Saturday, October 5, 2024

Death in Paradise: Episode 13.1 (Red Planet Productions, BBC Television, PBS, 2024)


by Mark Gabrish Conlan • Copyright © 2024 by Mark Gabrish Conlan • All rights reserved

Last night (Friday, October 4) I watched the 100th episode of the BBC-TV series Death in Paradise, a murder mystery set on the fictitious Caribbean island of Saint-Honoré (“played” by the very real Caribbean island of Guadeloupe), in which local police commissioner Selwyn Patterson (Don Warrington) is being given a 50th anniversary party. (There’s a charming little prologue set 50 years before the main action, in which young Selwyn, played by Marson Francisco, shows up late for his first class at the police academy because he stopped his bike on the way to help an old woman stranded on the road, and while he had his bike parked a driver came along and ran over his front wheel.) Selwyn is a down-to-earth guy who’s getting impatient and utterly bored with the testimonials to him at the event, so he goes out to walk down a jetty and collect his thoughts while getting some fresh air. Suddenly a man walks up behind him and he gets shot and falls in the water. Fortunately he’s rescued by a party attendee who heard a shot and went to see what was the matter, so he’s merely injured but not dead – though he continues to run the investigation from his hospital bed and gets impatient with his investigators, Detective Inspector Neville Parker (Ralf Little) – an import from London and the only white person on the Saint-Honoré police force – and his police partner, detective sergeant Naomi Thomas (Shantol Jackson), over their slowness at apprehending his assailant. There’s another, seemingly unrelated case of a man who ran the local yacht club until he disappeared, ostensibly on a year-long around-the-world cruise. But of course Parker and Thomas discover that the cases are closely related after all: though witnesses saw a local Black guy named Alton Garvey (Mensah Bediako) shoot Selwyn, it turns out that the actual killer was [spoiler alert!] Marlon Collins (Sean Maguire), a local white ne’er-do-well and the only other white person in the cast besides Ralf Little as Parker.
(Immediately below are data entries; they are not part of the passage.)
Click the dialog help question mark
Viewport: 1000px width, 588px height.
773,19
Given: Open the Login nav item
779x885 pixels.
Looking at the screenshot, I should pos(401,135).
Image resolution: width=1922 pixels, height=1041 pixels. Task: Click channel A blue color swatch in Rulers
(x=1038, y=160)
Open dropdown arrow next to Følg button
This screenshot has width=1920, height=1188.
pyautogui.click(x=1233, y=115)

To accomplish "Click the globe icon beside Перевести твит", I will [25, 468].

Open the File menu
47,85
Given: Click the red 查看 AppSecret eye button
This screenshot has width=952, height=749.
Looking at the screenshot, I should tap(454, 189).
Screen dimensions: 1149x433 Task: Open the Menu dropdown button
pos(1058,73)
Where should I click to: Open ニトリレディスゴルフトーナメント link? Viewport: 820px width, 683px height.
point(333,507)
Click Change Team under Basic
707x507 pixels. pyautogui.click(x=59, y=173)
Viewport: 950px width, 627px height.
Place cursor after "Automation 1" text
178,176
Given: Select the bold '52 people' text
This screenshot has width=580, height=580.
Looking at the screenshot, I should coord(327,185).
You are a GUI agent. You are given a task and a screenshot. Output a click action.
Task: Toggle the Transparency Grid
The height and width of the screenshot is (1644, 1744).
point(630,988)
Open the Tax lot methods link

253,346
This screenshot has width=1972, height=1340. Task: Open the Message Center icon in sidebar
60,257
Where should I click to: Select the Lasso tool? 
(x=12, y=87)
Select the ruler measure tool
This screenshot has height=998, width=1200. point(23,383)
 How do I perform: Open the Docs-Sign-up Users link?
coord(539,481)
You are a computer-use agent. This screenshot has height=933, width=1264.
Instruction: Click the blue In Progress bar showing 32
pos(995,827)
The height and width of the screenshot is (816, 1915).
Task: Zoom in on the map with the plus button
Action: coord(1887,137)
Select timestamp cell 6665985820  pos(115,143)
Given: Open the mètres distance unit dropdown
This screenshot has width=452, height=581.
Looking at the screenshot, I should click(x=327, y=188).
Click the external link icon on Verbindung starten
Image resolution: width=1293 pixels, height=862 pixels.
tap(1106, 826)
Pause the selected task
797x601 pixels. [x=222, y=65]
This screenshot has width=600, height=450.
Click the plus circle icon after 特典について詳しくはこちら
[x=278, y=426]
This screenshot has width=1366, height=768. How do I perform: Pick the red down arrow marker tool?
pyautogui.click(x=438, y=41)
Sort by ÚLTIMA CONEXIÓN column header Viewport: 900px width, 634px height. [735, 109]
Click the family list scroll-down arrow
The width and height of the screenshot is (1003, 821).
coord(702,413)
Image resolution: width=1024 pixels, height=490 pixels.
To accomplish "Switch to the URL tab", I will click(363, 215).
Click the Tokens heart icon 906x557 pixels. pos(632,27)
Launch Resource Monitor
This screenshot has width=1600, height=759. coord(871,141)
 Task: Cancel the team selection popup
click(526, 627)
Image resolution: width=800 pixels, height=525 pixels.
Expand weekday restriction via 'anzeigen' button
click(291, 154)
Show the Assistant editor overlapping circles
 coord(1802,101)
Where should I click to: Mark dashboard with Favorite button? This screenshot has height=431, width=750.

Garvey approached Selwyn standing on the jetty and sneaked up behind him with the gun but drew back from actually firing it – until Collins sneaked up behind him and grabbed the gun, squeezing Alton’s hand so Alton actually pulled the trigger but it was Collins who intentionally fired the shot. Collins had calculated it so that Alton’s small-caliber gun wouldn’t be heard at the party, but because Alton drove an old, decrepit truck which always backfired when it started, the people at Selwyn’s party would hear it and assume that was the near-fatal shot at Selwyn. Midway through the episode Alton calls the police station from a pay phone (wow, a location in the world still remote enough it actually has pay phones!) and admits to shooting Selwyn but can’t explain why – something that baffled writers Tom Nash and James Hall, too. Fortunately, while Collins was squeezing Alton’s arm to get him to fire at Selwyn, one of his yacht club cufflinks fell off – and that enabled the police not only to tie him to the murder but even to explain his motive. It seems that he had previously killed the yacht-club president because the man was blackmailing him over his affair with Jacqueline St. Clair (Cathy Tyson), wife of Lincoln St. Clair (Leon Herbert), only because of the investigation surrounding the attempted murder of Selwyn, the police were trying to reach the yacht-club president Collins had actually killed, then scuttled his boat at sea, and left everyone to assume he was still on his round-the-world cruise. It was an O.K. episode and an excuse to show some of the drop-dead gorgeous scenery of Guadeloupe, and given that Sean Maguire was easily the most attractive man in the cast, it seems like the 13 producers – notably Robert Thorogood, who also is credited with “creating” the show – and director Steve Hughes were following Lifetime’s stereotype of making the sexiest guy on the show the villain. My husband Charles arrived home for the second half of the program and, like me, he was baffled by the listing of a “Rome Unit” in the closing credits. Did they actually shoot scenes in the Eternal City? Did they do some of the editing or sound mixing there? Or is there another “Rome” somewhere in the Caribbean?